Explore AfroLittleHavana to learn more about the diversity of the African Diaspora in the iconic Latinx neighborhood of Little Havana.
This site honors the historic and contemporary presence and contributions of people of African descent in Latin America and Little Havana: a neighborhood in Miami, Florida described by Miami historian Paul S. George as the "Latino Ellis Island." AfroLittleHavana also complicates dominant narratives about this iconic neighborhood, which is one of Miami's most popular tourism destinations.
In 2017, the National Trust for Historic Preservation designated Little Havana a "National Treasure." Famous for its role in the lives of Cubans who fled here after 1959, the neighborhood is now far more diverse, with about nearly half of its residents hailing from Central and South America and non-Latinos (including African Americans) also living in the neighborhood.
Little Havana is often portrayed as a space of “white Cubanidad” (Cubanness), with only a handful of Cubans of African descent represented in its murals and monuments (e.g., Celia Cruz, Beny More, Antonio Maceo). Too few people know the full legacies and impact of these commemorated individuals. AfroLittleHavana will help you learn more.

:::::

*Problems to solve*
**1.** From the text about Little Havana, list the Cubans of African descent it names as represented in the neighborhood's murals and monuments.
**2.** Extend the text about AfroLittleHavana by writing the next paragraph after its final sentence.

:::::

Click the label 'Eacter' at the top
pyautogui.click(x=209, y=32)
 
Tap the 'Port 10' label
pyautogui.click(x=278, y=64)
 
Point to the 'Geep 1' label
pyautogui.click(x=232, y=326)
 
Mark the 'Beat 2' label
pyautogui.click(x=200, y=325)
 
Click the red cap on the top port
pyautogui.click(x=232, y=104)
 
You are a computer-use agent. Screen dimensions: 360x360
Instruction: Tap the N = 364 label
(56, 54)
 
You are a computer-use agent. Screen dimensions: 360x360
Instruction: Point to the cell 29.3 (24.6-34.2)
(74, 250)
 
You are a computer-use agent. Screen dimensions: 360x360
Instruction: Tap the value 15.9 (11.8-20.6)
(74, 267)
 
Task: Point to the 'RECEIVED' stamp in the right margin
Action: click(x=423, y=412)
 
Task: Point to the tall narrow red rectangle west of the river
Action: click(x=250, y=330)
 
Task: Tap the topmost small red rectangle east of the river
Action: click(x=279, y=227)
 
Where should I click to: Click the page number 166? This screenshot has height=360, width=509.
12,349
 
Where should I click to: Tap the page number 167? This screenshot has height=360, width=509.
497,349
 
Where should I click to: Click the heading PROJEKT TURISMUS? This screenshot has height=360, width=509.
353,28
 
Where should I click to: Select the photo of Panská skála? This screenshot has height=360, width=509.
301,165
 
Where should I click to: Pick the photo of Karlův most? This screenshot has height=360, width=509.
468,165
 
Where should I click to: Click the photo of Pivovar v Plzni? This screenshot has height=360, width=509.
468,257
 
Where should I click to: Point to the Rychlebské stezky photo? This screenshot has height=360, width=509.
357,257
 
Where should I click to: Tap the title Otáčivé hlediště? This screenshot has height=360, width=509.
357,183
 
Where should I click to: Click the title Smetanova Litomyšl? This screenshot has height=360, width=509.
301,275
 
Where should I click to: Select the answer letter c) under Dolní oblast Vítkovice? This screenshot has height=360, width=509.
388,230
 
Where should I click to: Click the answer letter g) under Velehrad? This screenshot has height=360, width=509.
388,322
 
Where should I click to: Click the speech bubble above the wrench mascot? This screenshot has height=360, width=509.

:::::

*Answers per task*
**1.** Celia Cruz, Beny More, Antonio Maceo

**2.**
Indeed, the presence and contributions of Afro-Latinos and others of African descent in Little Havana (and other parts of South Florida beyond famous black neighborhoods) receive little attention in the narratives of Miami's tour guides, articles and guides. In part this is due to legacies of formal and informal racial segregation that limited the presence of Blacks in Little Havana. Nonetheless, it is also due in part to a dominant “single story” of Little Havana that silences, marginalizes or distorts the histories of people of African descent who were and are connected to the neighborhood, Miami, and beyond.